• _TASK_
Entries below include pictures. Output exactly the lines from the one with "Screen dimensions: 932x1288" down to the one with "At what coordinates", both ends included, and leave the pictures out.

• _DATA TO EXAMINE_

* * * *

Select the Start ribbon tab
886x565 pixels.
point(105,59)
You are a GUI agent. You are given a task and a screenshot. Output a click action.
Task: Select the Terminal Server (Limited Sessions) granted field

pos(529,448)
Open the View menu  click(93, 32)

* * * *

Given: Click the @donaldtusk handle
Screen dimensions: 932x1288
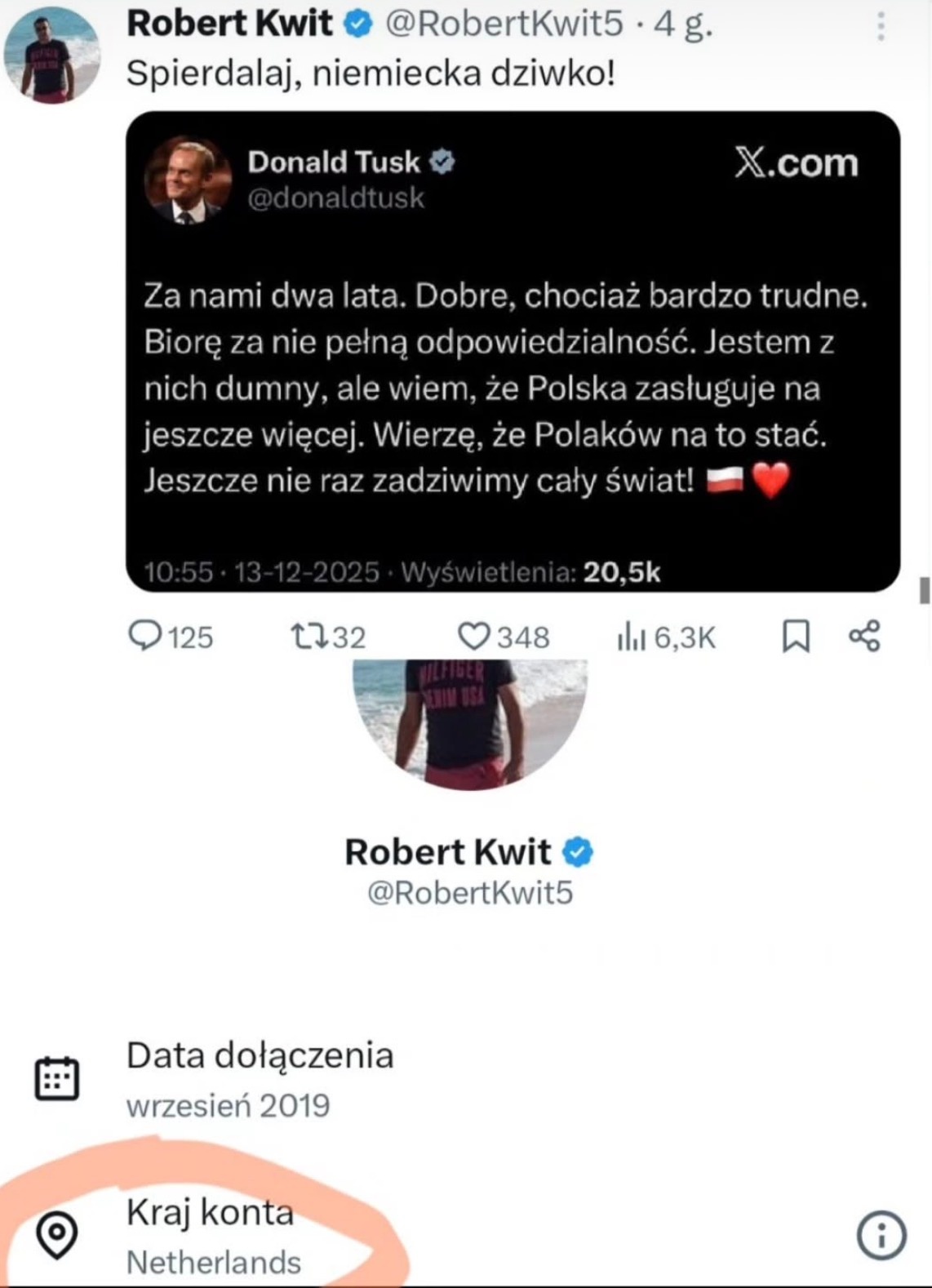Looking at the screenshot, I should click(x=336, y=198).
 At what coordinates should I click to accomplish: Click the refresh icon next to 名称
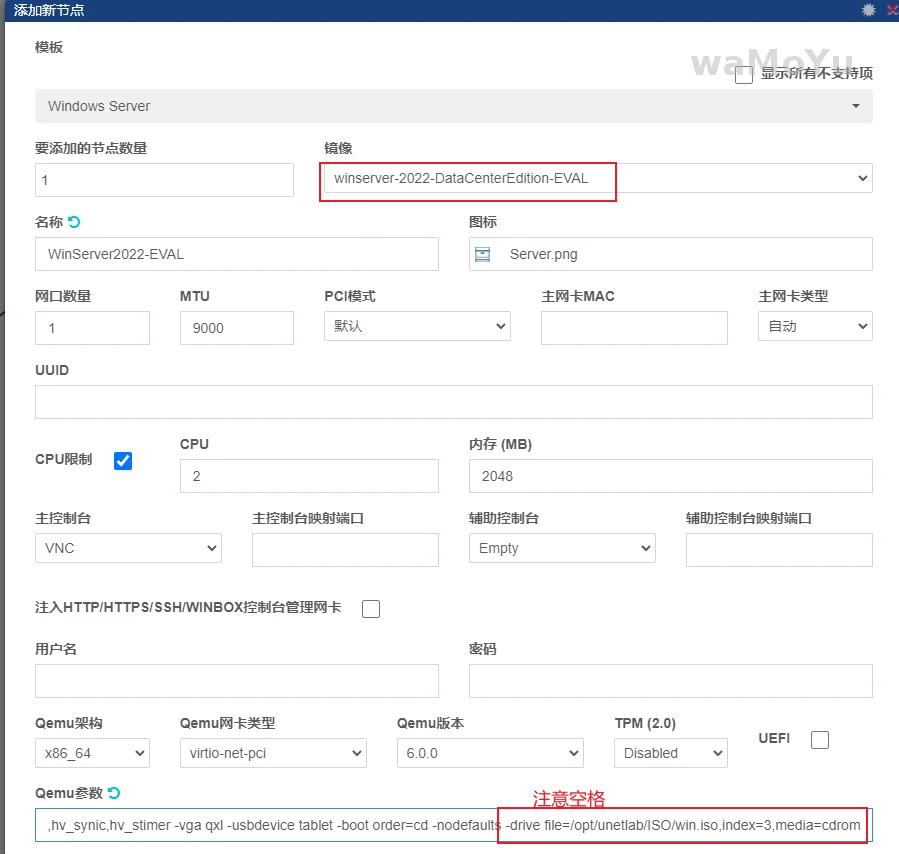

* * * *

• _ANSWER SPACE_
Screen dimensions: 932x1288
Looking at the screenshot, I should click(x=336, y=198).
 At what coordinates should I click to accomplish: Click the refresh icon next to 名称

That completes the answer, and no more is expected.